To be done: Copy the entries from the line containing "Click the location" through the last entry, swapping "Report IDs" for "Export IDs" and leaving everything else the same.

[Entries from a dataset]
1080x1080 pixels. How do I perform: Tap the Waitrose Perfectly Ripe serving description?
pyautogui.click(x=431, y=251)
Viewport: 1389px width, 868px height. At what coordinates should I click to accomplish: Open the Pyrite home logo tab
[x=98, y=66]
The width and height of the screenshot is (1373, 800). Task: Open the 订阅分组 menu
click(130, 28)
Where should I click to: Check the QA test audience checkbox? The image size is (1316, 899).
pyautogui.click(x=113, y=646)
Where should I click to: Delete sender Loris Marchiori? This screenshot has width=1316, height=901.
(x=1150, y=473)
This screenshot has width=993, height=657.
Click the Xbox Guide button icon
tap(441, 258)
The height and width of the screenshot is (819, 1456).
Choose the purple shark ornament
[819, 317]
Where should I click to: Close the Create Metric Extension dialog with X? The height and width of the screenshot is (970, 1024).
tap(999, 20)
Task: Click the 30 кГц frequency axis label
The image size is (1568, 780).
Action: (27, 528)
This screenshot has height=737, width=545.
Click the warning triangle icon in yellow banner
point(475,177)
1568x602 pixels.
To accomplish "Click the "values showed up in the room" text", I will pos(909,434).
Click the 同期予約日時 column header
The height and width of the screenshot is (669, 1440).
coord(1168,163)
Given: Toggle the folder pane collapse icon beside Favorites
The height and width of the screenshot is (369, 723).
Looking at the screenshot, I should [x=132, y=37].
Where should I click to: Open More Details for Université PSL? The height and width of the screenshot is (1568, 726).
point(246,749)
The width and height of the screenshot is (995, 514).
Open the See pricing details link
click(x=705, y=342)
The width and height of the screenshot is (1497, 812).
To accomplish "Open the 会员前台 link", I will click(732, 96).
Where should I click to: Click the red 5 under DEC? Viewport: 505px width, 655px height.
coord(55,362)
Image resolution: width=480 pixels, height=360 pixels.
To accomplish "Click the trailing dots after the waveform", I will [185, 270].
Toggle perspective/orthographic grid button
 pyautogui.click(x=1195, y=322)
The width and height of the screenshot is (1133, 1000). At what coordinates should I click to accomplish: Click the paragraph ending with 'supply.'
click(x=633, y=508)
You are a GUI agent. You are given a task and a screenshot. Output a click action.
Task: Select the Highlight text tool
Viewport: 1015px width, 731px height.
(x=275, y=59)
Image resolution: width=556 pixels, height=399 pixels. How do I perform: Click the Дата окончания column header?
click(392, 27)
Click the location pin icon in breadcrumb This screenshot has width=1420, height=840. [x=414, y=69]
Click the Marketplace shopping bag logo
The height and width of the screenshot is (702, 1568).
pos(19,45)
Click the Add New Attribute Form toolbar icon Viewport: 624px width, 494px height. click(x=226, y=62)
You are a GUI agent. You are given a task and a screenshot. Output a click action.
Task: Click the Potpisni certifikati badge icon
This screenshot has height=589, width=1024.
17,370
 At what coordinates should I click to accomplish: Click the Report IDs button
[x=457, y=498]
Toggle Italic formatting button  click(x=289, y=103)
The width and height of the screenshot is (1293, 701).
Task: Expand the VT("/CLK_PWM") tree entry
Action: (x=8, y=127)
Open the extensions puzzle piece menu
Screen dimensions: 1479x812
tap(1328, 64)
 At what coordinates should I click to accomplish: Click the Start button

Reply:
Click the location pin icon in breadcrumb This screenshot has width=1420, height=840. [x=414, y=69]
Click the Marketplace shopping bag logo
The height and width of the screenshot is (702, 1568).
pos(19,45)
Click the Add New Attribute Form toolbar icon Viewport: 624px width, 494px height. click(x=226, y=62)
You are a GUI agent. You are given a task and a screenshot. Output a click action.
Task: Click the Potpisni certifikati badge icon
This screenshot has height=589, width=1024.
17,370
 At what coordinates should I click to accomplish: Click the Export IDs button
[x=457, y=498]
Toggle Italic formatting button  click(x=289, y=103)
The width and height of the screenshot is (1293, 701).
Task: Expand the VT("/CLK_PWM") tree entry
Action: (x=8, y=127)
Open the extensions puzzle piece menu
Screen dimensions: 1479x812
tap(1328, 64)
 At what coordinates should I click to accomplish: Click the Start button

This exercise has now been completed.